Ao longo de mais de vinte anos, a sede se transformou em um patrimônio que atravessou expansões, melhorias, enchentes, perdas, reconstruções e profundas mudanças na lei trabalhista. Ainda assim, permanece de pé, viva, em funcionamento, cheia de histórias e significados para quem ajudou a erguê-la e para as milhares de pessoas que a frequentaram ao longo desse período.
Um projeto ousado que nasceu da percepção de uma necessidade
Quando a diretoria do Sitracom, ainda no início dos anos 2000, começou a discutir a criação de uma sede campestre, a ideia não era unanimidade. A cultura sindical brasileira à época raramente priorizava espaços de lazer, e muitos dirigentes focavam exclusivamente em pautas trabalhistas.

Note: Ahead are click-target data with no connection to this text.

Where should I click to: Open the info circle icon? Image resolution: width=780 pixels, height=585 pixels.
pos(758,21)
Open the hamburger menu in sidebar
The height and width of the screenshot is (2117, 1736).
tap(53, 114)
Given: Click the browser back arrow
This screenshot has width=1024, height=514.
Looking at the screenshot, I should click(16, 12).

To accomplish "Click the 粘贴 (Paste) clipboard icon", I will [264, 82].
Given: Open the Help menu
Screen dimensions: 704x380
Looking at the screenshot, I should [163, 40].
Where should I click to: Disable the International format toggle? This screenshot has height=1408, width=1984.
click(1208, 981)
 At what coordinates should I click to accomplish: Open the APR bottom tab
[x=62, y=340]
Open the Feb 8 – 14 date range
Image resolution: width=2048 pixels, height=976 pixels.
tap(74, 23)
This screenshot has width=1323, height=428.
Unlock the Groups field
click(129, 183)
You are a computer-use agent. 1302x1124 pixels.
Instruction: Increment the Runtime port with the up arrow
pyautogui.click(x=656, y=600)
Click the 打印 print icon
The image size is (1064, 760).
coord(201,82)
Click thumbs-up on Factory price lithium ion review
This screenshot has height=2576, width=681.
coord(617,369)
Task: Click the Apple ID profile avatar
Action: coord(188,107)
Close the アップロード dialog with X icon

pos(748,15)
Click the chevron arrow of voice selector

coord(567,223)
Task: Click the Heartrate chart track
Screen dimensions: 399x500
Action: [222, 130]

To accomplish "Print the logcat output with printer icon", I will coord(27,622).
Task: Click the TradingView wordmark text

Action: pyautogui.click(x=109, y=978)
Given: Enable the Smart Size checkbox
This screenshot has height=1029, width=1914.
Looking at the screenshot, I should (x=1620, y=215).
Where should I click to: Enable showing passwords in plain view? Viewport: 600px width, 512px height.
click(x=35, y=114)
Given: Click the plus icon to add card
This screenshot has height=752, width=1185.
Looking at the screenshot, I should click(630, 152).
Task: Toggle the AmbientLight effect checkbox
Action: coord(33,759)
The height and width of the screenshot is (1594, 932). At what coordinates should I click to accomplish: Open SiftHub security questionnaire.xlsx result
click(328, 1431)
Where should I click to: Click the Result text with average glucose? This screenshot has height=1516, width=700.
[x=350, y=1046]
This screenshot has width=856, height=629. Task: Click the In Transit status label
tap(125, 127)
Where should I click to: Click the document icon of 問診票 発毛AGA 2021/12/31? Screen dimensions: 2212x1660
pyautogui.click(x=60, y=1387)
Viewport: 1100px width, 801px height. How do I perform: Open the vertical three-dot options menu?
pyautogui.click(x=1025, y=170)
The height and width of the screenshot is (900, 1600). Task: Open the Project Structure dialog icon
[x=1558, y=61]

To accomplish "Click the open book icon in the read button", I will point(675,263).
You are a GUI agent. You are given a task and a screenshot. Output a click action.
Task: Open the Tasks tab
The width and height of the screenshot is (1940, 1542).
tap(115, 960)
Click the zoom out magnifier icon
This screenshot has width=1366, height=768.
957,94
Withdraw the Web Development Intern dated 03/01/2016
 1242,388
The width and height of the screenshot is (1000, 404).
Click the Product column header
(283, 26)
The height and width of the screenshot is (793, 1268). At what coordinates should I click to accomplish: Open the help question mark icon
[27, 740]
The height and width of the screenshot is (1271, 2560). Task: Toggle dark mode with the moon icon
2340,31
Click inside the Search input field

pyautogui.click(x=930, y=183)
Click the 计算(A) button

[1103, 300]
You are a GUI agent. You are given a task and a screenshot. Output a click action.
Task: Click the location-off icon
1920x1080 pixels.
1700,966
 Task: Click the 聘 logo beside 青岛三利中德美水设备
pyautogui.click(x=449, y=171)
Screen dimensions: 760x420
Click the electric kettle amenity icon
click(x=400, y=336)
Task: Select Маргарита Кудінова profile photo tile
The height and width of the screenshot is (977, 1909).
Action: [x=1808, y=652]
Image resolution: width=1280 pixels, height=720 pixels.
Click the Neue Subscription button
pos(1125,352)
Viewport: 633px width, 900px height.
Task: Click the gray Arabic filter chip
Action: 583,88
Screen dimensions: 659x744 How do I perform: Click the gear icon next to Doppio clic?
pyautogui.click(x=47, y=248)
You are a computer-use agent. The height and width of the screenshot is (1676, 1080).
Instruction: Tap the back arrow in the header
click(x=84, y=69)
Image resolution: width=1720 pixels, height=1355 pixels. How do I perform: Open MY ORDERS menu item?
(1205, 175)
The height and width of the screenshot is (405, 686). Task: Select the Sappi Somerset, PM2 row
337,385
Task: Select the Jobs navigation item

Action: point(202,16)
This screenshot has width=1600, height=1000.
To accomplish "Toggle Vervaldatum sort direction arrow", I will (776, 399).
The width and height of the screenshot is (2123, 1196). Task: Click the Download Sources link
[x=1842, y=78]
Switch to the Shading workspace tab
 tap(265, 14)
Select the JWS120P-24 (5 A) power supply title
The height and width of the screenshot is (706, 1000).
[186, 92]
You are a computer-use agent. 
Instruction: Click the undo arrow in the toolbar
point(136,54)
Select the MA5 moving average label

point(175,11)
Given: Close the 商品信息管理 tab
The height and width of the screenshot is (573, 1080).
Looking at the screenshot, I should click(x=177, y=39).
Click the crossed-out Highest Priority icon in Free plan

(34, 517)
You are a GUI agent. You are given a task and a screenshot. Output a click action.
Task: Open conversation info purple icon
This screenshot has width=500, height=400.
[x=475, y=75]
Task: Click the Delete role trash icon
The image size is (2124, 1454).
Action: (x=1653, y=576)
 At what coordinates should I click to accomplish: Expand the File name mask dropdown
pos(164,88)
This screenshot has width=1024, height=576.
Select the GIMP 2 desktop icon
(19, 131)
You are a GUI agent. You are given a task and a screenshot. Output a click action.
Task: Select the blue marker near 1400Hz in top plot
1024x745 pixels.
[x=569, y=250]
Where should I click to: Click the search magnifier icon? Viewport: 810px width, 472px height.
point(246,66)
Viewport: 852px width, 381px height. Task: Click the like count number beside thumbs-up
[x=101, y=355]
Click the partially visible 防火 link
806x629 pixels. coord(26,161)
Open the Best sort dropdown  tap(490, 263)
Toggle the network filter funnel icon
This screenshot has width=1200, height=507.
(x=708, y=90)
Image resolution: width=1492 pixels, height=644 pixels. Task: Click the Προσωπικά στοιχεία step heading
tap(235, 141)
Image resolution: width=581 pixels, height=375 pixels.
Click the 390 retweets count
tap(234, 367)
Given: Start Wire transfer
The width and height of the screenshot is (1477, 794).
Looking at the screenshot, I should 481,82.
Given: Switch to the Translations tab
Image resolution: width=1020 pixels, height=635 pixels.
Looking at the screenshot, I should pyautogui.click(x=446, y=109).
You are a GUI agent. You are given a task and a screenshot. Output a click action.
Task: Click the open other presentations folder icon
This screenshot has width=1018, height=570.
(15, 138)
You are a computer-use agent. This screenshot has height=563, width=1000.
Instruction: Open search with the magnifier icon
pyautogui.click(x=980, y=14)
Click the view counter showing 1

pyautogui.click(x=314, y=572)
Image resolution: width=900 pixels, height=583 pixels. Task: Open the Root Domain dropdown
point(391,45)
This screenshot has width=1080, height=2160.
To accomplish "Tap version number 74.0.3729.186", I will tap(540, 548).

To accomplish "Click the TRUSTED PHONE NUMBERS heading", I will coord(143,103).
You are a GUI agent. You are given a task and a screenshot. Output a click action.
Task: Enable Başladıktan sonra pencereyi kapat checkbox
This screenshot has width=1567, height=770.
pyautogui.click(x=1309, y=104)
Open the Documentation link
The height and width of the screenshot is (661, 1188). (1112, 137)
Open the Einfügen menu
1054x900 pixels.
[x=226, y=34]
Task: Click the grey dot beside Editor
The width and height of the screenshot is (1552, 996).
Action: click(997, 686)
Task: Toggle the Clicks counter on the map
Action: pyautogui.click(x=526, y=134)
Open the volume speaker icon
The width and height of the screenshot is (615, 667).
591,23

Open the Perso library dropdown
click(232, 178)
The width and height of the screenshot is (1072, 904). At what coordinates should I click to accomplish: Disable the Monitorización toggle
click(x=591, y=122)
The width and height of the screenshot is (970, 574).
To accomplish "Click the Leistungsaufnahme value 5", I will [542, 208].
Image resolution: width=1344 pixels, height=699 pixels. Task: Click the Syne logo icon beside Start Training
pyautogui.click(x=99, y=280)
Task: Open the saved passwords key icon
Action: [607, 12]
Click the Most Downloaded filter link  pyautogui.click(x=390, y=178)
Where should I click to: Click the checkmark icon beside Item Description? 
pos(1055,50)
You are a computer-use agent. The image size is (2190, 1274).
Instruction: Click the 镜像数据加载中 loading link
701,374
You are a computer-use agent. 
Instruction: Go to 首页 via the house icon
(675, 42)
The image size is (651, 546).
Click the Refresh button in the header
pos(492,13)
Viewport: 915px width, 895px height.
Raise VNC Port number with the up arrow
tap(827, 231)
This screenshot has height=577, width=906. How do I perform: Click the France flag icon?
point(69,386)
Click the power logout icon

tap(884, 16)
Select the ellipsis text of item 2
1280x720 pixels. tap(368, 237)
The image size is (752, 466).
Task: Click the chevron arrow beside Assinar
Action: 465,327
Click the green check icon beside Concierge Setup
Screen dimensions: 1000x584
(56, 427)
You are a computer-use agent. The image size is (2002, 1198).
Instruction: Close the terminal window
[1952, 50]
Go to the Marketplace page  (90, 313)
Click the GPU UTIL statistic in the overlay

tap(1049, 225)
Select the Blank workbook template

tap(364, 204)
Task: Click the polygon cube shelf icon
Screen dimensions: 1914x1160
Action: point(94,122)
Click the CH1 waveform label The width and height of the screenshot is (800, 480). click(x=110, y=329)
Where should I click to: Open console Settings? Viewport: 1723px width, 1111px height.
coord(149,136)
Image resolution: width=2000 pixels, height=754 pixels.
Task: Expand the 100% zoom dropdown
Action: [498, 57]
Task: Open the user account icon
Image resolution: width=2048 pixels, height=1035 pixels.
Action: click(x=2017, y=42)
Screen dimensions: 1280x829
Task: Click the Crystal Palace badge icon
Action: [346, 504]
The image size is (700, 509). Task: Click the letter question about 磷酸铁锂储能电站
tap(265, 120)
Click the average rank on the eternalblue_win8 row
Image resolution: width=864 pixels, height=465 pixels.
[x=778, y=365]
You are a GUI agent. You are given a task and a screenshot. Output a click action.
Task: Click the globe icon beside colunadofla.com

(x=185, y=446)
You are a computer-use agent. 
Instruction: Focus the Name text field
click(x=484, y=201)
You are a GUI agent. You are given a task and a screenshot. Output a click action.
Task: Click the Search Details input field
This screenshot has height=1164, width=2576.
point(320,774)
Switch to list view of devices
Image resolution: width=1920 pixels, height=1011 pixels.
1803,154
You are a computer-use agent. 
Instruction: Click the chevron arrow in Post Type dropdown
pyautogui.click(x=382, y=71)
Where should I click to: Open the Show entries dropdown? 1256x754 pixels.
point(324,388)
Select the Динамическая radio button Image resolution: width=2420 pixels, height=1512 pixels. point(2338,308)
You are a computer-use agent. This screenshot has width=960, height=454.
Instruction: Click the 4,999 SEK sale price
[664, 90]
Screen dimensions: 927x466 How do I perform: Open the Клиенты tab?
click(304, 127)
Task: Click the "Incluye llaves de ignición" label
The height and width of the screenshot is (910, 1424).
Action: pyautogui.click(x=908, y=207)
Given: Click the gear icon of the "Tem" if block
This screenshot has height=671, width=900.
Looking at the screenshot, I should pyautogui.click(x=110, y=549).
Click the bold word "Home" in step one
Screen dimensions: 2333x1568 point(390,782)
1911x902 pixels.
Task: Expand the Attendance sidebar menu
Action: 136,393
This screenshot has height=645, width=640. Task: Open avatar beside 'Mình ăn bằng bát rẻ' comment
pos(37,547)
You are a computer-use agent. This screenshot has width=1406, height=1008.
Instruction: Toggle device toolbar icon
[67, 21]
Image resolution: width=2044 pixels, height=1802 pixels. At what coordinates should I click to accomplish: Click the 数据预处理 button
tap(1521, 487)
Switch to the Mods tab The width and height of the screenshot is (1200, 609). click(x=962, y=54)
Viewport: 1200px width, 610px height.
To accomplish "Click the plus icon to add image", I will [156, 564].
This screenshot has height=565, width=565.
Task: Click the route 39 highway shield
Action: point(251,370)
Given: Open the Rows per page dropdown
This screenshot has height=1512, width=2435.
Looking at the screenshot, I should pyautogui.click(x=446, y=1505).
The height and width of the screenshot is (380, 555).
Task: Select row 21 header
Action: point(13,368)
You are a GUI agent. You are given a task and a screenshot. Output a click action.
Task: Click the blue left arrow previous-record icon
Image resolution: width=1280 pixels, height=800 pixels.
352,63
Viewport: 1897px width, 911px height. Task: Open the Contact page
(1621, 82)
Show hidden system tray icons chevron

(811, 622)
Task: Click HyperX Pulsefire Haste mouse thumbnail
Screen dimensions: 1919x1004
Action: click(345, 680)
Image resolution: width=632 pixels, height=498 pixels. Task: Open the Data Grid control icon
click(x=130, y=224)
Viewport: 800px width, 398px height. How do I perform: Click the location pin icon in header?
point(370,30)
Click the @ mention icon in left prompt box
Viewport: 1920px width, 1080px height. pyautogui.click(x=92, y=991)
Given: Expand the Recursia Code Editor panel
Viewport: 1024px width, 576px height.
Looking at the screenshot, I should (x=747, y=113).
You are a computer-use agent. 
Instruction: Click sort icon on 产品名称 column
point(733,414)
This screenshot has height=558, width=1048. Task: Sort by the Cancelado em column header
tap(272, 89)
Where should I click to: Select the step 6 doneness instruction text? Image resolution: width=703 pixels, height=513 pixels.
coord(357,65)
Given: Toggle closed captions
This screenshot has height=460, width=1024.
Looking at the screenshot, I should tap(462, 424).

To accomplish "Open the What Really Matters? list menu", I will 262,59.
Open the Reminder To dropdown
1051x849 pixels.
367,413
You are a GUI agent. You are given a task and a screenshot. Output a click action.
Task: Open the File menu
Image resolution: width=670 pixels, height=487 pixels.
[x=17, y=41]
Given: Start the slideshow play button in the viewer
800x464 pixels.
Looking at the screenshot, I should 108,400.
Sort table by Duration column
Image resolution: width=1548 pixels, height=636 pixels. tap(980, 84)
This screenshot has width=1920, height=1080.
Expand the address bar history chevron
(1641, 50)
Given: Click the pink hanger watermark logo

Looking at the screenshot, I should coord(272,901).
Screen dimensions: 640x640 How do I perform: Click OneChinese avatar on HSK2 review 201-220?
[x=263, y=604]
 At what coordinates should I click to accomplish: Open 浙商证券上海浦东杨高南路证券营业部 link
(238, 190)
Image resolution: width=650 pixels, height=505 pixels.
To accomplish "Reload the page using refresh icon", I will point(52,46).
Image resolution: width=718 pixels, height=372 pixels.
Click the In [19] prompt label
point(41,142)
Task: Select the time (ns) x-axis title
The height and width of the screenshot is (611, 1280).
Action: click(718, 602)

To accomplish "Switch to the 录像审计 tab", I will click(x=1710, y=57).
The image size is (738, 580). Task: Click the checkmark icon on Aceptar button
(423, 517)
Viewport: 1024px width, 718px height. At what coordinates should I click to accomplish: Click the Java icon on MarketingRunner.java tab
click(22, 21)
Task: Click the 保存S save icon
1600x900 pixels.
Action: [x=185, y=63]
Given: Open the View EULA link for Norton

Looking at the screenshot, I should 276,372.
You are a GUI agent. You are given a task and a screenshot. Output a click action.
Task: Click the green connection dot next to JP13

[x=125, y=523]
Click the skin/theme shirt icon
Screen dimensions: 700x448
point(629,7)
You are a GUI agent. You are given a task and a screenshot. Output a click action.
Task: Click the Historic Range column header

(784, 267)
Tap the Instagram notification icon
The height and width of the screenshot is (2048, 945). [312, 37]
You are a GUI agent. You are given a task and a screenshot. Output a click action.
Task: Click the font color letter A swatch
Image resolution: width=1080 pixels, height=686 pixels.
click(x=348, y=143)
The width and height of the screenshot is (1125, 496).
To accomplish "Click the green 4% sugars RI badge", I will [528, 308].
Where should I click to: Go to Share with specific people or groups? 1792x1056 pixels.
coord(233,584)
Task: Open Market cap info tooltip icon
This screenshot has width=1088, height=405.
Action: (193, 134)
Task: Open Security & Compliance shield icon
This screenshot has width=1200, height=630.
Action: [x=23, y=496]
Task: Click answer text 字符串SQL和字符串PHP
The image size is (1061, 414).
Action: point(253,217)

Mas o sindicato de Bento Gonçalves decidiu inovar, entendendo que os trabalhadores da construção civil e do mobiliário, categoria marcada por jornadas extensas, esforço físico e desgaste, precisavam de um local seguro, acessível e digno para descansar com suas famílias.
O diretor de Educação, Ivo Vailatti, relembra esse período como um momento de amadurecimento coletivo. Segundo ele, a diretoria analisou áreas no litoral e no interior, buscando o melhor ponto para instalar a futura sede. “Depois de uma análise profunda, a diretoria entendeu que o espaço precisava ser próximo de Bento para facilitar o acesso dos trabalhadores”, afirma. A decisão que prevaleceu foi a de adquirir uma área que permitisse uso frequente, sem depender de deslocamentos longos ou de custos adicionais.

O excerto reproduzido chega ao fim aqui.